TitleIdentification of a second catalytically active trans-sialidase in Trypanosoma brucei.
Publication TypeJournal Article
Year of Publication2011
AuthorsNakatani F, Morita YS, Ashida H, Nagamune K, Maeda Y, Kinoshita T
JournalBiochem Biophys Res Commun
Date Published2011 Nov 18
KeywordsAmino Sugars, Catalysis, Cell Membrane, Cloning, Molecular, Glycoproteins, Glycosylphosphatidylinositols, Mutation, N-Acetylneuraminic Acid, Neuraminidase, Trypanosoma brucei brucei

The procyclic stage of Trypanosoma brucei is covered by glycosylphosphatidylinositol (GPI)-anchored surface proteins called procyclins. The procyclin GPI anchor contains a side chain of N-acetyllactosamine repeats terminated by sialic acids. Sialic acid modification is mediated by trans-sialidases expressed on the parasite's cell surface. Previous studies suggested the presence of more than one active trans-sialidases, but only one has so far been reported.

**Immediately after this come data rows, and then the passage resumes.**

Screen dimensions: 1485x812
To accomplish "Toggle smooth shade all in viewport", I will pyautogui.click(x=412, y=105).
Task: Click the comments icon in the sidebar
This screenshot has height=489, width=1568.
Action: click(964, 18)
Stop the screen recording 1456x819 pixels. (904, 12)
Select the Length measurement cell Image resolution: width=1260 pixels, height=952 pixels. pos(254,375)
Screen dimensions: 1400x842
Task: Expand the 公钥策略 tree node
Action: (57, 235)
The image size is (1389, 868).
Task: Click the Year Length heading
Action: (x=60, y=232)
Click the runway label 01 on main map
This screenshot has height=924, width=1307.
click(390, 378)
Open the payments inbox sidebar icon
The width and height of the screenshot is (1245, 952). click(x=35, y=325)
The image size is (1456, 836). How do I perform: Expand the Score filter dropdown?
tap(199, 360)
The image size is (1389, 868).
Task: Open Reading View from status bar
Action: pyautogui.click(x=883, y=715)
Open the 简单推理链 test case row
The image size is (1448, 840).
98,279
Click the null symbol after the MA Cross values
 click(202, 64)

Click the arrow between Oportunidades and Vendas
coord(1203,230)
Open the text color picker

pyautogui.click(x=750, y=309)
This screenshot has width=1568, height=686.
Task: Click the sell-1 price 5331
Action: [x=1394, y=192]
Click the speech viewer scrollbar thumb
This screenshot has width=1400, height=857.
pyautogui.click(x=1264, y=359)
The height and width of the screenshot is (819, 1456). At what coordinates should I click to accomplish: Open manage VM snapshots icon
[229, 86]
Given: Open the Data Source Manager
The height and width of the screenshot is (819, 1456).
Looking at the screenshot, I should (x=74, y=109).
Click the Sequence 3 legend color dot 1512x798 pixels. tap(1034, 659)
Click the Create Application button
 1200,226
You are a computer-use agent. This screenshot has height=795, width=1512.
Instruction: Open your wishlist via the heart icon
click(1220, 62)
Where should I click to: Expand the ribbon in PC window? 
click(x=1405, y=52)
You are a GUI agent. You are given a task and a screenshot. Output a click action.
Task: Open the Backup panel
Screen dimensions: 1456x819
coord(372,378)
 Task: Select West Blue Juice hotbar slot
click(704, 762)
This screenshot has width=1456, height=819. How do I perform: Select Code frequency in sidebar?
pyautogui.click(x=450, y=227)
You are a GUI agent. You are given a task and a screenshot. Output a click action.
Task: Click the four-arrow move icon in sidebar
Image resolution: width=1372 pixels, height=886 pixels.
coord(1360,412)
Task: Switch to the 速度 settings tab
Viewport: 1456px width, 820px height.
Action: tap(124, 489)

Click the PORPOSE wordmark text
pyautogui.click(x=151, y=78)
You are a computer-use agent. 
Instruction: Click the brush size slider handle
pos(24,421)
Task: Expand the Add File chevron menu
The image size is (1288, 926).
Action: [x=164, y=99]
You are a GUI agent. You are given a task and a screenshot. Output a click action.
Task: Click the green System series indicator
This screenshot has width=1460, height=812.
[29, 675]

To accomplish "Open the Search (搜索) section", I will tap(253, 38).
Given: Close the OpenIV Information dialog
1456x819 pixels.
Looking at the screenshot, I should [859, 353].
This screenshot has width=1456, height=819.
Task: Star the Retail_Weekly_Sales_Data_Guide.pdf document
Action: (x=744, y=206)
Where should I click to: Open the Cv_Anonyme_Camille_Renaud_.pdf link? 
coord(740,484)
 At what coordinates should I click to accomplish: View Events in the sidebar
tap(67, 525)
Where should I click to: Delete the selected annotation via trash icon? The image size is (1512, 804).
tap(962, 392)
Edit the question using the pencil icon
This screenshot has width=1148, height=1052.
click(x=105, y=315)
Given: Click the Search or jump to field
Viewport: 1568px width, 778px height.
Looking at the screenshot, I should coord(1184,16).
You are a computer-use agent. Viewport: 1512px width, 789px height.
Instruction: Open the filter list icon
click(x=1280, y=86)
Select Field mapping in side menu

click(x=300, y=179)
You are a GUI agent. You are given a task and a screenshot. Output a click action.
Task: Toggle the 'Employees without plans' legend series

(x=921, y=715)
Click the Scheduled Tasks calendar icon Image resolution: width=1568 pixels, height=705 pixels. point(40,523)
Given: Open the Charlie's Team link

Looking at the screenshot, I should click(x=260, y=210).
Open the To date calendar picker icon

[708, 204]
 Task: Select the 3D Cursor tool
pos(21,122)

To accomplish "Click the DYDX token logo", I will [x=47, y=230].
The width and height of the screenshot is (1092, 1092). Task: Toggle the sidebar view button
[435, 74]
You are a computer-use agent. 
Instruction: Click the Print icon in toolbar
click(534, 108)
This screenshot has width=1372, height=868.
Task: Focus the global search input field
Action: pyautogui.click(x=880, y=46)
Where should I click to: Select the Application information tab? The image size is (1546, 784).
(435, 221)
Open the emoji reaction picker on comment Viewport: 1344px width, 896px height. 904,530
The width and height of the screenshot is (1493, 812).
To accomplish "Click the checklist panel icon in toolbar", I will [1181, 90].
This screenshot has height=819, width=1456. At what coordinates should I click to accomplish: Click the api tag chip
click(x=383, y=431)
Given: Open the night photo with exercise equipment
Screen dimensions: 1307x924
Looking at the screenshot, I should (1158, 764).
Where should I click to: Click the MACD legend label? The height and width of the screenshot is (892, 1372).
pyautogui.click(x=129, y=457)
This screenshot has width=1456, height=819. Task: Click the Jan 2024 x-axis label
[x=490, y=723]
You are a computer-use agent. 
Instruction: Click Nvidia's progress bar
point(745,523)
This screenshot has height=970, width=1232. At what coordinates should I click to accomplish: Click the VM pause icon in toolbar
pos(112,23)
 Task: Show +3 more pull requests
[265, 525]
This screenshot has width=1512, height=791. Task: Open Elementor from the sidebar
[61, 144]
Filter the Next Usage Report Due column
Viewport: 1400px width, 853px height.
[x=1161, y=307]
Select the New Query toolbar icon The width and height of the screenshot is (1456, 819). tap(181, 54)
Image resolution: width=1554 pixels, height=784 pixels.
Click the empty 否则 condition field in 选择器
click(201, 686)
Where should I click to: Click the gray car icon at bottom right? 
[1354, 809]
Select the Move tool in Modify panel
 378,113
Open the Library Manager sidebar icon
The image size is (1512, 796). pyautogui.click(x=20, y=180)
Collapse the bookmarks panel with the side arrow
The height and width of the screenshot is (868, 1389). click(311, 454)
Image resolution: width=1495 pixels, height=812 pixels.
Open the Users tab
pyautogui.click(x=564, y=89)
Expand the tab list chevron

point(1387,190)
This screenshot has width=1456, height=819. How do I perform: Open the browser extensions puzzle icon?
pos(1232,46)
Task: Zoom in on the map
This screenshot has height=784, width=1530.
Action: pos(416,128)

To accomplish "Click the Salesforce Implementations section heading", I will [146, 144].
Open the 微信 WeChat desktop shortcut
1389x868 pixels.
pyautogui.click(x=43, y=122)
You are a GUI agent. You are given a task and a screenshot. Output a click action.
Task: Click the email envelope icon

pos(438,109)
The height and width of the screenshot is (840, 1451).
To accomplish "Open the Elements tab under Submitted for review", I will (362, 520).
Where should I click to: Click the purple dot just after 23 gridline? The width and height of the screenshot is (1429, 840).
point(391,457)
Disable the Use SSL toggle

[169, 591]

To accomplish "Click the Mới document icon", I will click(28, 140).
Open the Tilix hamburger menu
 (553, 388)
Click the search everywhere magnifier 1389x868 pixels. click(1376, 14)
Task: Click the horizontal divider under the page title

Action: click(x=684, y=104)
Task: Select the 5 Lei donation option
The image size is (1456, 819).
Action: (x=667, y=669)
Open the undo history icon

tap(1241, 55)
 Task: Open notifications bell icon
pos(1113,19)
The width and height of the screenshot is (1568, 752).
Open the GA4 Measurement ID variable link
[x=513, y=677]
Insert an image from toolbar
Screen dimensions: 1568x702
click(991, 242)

Here we cloned and examined enzyme activities of four additional trans-sialidase homologs, and show that one of them, Tb927.8.7350, encodes another active trans-sialidase, designated as TbSA C2. In an in vitro assay, TbSA C2 utilized α2-3 sialyllactose as a donor, and produced an α2-3-sialylated product, suggesting that it is an α2-3 trans-sialidase. We suggest that TbSA C2 plays a role in the sialic acid modification of the trypanosome cell surface.

Alternate JournalBiochem. Biophys. Res. Commun.
PubMed ID22040733